## [AUFGABEN]
1 – Gib an, wie viele Teilnehmer der Berlin Marathon laut dem Auszug über das Marathonlaufen hat.
2 – Schreibe den Auszug über das Marathonlaufen im Anschluss an seinen letzten Satz weiter.

## [AUSGEWÄHLTER AUSZUG]
┄┄┄┄┄┄┄┄┄┄
DIETER BAUMANN über LAUFEN
: Auf den Kopf gestellte Lebensläufe

Mittlerweile laufen die Massen Marathon. Warum sie sich quälen? Weil der Mensch ein Lebensläufer ist

Berlin Marathon, ein Mega-Event mit über 40.000 Teilnehmern, zwei Marathons (Skaten und Laufen) an zwei Tagen, Lauf- und Gesundheitsmesse an drei Tagen, ein Spektakel, ein Jahrmarkt und eine Herausforderung. Aber warum nur? Warum Marathon laufen, warum diese Qualen? Nur, um dem Karriereknick davonzulaufen, um sich jenseits der 40 was zu beweisen? Um das Vakuum des Lebens zu füllen?
┄┄┄┄┄┄┄┄┄┄
## [EXTRAHIERTE DATENSÄTZE]
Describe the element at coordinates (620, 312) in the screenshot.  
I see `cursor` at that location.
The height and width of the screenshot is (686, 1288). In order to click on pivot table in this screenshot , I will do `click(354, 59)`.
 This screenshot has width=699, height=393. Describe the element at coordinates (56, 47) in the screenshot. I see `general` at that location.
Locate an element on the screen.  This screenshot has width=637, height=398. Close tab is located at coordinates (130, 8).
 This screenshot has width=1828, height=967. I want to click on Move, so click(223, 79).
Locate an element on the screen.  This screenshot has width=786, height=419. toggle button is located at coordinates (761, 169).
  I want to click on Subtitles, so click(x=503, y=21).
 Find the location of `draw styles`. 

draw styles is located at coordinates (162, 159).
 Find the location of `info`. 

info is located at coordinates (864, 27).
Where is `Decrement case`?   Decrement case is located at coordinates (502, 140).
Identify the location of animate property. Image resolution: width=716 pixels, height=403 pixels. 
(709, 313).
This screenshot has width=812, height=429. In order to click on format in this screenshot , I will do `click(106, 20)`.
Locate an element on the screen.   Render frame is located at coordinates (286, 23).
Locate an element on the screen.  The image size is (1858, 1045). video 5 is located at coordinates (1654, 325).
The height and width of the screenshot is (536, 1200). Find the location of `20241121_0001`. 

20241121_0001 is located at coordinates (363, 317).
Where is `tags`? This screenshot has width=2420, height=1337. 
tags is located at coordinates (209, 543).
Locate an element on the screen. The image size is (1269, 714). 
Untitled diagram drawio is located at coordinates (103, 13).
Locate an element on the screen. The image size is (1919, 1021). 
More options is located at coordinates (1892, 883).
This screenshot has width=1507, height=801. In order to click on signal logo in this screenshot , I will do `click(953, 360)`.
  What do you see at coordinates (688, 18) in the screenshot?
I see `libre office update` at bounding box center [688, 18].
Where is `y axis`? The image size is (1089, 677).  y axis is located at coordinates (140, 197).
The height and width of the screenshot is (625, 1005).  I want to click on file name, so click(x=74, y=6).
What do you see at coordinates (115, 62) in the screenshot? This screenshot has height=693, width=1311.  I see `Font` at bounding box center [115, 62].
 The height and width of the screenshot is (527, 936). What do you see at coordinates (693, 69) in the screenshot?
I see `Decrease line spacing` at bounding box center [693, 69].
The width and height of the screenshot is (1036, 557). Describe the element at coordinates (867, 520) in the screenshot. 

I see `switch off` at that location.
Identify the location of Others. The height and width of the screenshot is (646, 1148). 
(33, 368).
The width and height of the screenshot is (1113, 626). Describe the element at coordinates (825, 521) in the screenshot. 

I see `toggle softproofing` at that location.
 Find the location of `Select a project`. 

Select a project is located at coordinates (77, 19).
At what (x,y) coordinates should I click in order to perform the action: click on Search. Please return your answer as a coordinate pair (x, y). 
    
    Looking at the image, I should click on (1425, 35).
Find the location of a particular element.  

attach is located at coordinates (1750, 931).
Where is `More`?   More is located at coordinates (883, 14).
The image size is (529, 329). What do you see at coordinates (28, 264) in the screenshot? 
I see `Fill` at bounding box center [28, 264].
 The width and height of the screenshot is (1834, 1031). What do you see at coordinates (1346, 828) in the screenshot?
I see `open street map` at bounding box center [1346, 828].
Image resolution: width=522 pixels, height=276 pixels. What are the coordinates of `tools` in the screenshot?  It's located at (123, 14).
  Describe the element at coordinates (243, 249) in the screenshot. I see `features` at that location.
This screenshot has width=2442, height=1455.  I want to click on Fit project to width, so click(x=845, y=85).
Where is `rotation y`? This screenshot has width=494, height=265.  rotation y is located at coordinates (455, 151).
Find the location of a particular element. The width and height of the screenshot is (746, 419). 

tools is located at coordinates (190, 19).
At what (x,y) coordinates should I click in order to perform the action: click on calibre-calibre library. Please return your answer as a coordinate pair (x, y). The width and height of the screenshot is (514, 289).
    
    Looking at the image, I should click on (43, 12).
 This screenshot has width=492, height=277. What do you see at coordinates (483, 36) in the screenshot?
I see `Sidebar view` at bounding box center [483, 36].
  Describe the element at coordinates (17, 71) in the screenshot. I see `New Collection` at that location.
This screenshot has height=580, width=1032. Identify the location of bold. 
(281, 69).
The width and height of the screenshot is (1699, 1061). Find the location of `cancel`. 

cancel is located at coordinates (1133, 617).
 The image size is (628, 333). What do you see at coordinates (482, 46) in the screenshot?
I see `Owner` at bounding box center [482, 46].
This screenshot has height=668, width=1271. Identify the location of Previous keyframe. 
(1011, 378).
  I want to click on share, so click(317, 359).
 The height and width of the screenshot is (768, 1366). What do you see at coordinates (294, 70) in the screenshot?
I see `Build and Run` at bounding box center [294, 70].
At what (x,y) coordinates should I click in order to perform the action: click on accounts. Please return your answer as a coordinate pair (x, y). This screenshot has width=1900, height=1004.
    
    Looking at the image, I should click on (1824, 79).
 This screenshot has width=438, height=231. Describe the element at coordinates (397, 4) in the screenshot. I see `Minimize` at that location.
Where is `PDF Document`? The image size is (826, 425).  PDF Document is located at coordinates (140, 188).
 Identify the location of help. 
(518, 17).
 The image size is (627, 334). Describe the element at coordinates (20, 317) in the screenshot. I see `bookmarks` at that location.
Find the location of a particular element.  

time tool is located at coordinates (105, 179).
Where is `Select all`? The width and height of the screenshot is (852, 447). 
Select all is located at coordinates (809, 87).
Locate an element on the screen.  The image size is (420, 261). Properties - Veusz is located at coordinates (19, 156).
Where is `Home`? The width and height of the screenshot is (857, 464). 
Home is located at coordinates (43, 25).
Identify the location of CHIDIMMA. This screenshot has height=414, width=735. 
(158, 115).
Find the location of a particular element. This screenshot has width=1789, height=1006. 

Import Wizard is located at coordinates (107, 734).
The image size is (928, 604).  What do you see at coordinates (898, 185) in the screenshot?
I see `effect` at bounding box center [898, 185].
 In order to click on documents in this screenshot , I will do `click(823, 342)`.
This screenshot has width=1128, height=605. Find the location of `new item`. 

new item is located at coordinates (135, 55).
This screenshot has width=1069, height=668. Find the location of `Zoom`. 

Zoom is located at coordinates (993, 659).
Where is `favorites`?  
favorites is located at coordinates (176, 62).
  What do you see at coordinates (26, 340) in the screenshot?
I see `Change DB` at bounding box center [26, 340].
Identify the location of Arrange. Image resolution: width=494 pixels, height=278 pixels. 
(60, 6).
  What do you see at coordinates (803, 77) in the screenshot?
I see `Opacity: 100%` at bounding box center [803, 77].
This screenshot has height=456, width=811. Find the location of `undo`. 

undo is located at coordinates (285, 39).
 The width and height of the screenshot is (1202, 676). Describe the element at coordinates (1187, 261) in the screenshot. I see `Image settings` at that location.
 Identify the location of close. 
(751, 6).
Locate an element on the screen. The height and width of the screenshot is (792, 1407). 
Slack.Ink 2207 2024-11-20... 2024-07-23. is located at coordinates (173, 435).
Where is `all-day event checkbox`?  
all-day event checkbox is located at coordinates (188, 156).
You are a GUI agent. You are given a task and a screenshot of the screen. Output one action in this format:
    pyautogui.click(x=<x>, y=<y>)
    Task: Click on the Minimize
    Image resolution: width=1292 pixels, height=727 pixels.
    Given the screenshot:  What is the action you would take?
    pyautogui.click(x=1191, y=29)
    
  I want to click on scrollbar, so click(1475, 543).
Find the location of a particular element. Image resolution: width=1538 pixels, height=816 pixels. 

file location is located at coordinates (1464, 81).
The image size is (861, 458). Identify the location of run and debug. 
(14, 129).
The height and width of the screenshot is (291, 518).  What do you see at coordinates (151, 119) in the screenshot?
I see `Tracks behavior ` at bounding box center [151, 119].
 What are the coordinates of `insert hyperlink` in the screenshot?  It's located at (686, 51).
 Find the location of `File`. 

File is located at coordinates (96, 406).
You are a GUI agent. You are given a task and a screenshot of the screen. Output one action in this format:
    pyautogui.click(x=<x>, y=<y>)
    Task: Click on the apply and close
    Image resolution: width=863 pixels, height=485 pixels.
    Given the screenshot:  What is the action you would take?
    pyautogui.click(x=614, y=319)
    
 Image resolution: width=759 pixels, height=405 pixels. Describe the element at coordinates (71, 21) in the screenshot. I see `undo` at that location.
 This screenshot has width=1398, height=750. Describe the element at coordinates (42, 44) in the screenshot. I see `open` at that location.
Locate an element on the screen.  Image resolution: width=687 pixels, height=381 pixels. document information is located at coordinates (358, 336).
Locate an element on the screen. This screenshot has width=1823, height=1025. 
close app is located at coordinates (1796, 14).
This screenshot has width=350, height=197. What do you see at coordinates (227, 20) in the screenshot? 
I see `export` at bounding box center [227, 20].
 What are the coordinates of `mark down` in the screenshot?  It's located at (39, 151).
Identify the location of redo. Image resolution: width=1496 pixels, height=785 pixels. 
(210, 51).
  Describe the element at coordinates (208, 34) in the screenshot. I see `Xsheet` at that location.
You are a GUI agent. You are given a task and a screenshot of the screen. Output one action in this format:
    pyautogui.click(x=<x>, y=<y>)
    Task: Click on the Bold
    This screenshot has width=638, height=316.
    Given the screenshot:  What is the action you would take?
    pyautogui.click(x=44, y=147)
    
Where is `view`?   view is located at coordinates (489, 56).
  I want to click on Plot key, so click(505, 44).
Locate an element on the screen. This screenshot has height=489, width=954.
┄┄┄┄┄┄┄┄┄┄
## [LÖSUNGEN]
1 – Über 40.000 Teilnehmer.

2 –
Zu dieser Selbstfindung kommt Unvernunft. Meist viel zu viel erwartend, von der Strecke und von sich selbst. Meist zu schnell beginnend, dann einbrechend: quälende Schritte und schmerzverzerrte Gesichter auf den letzten Kilometern. Der Schriftsteller Günter Herburger deutet das Massenphänomen Marathon der heutigen Zeit so: „Der Mensch ist Fortbeweger.“ Viele übernähmen sich, „aber genau das wollen sie, in ein Nichts hineinlaufen“.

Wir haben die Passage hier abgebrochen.